One machine builder that helps T-shirt makers and fans celebrate their long-awaited victories is M&R Printing Equipment (www.mrprint.com) in Glen Ellyn, Ill. Bo Biel, M&R’s chief electrical engineer, says his company has built carousel textile presses for 18 years, including its eight-year-old Sportsman press for continuous T-shirt printing and its RadiCure dryer, which uses radiant panels to melt plastic-based inks onto the shirts after they’re printed.

However, as Sportsman evolved to meet shirtmakers’ changing needs, M&R added devices and capabilities until its 12-station presses bristled with dozens of components from many suppliers. As a result, M&R worked with the low-voltage drives department in ABB’s (www.abb.us) automation products division over the past nine months to see if they could jointly build a Sportsman press using only ABB automation components. ABB’s organizers coordinated input and components from five business units and two divisions to help build M&R’s new carousel press.

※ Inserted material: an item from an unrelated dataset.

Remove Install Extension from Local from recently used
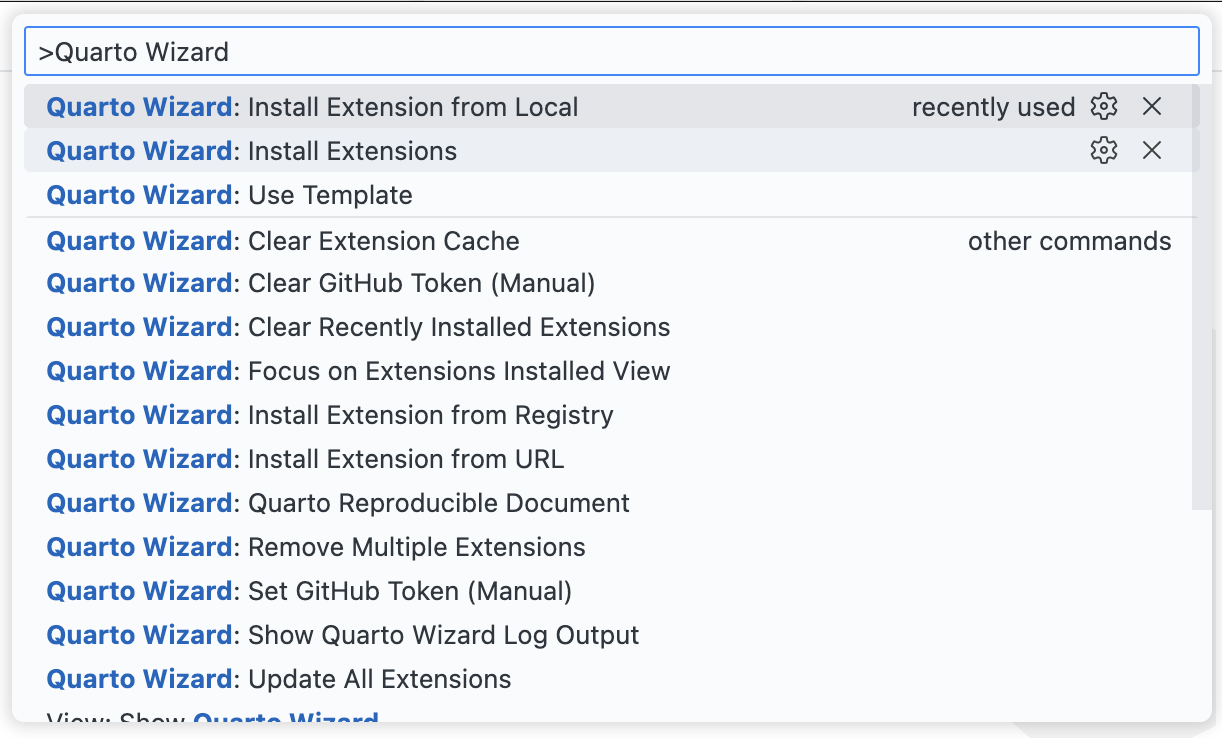This screenshot has height=738, width=1222. pos(1152,107)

“ABB previously supplied the Sportsman’s switch motor controls, AC drives and circuit breakers, but then they approached us with the idea of building it with all ABB components,” says Biel. “We usually pick the best components via trial-and-error, but this time we tried a one-for-one switch out of the PLC, HMI, servodrive, Modbus RTU networking and other solutions.”

T-Shirt-Go-Round
A modified Sportsman continuous carousel textile press from M&R Printing Equipment prints multi-colored images onto T-shirts, while a RadiCure dryer melts the plastic-based inks onto the fabric and a robot plucks the shirts from the line at ABB Automation & Power World 2009 in Orlando, Fla.

Click on Image to enlarge.

M&R and ABB’s engineers inventoried Sportsman’s existing devices and found they could switch more than 100 components, including drives, motors, PLCs, push buttons, pilot device switches, stack lights, contactors, relays, soft starters, e-stops and other parts. M&R’s staff then assembled them as part of the new machine.

“We also had 10 ac drives we needed to connect, but since RJ45 wasn’t approved for RS-485 communications, we added a Phoenix Contact communication module for the drives,” says Biel. “However, it was unpluggable and had to be terminated with a screwdriver. We needed that click, so eventually we converted these terminal blocks on the drive to an RJ45 socket, which gave us an Ethernet-like hub for the drives and other components. This finally lets us click in all 10 drives and other devices, and they’ve been working well.”

Now, the master PLC can talk to and monitor all the drives, says Biel. “This isn’t about deterministic control; it’s just about communicating to all devices and data exchange,” he says. “However, with one touch, we now can send a recipe on the HMI to all the drives. This makes setup much easier—in seconds instead of minutes.”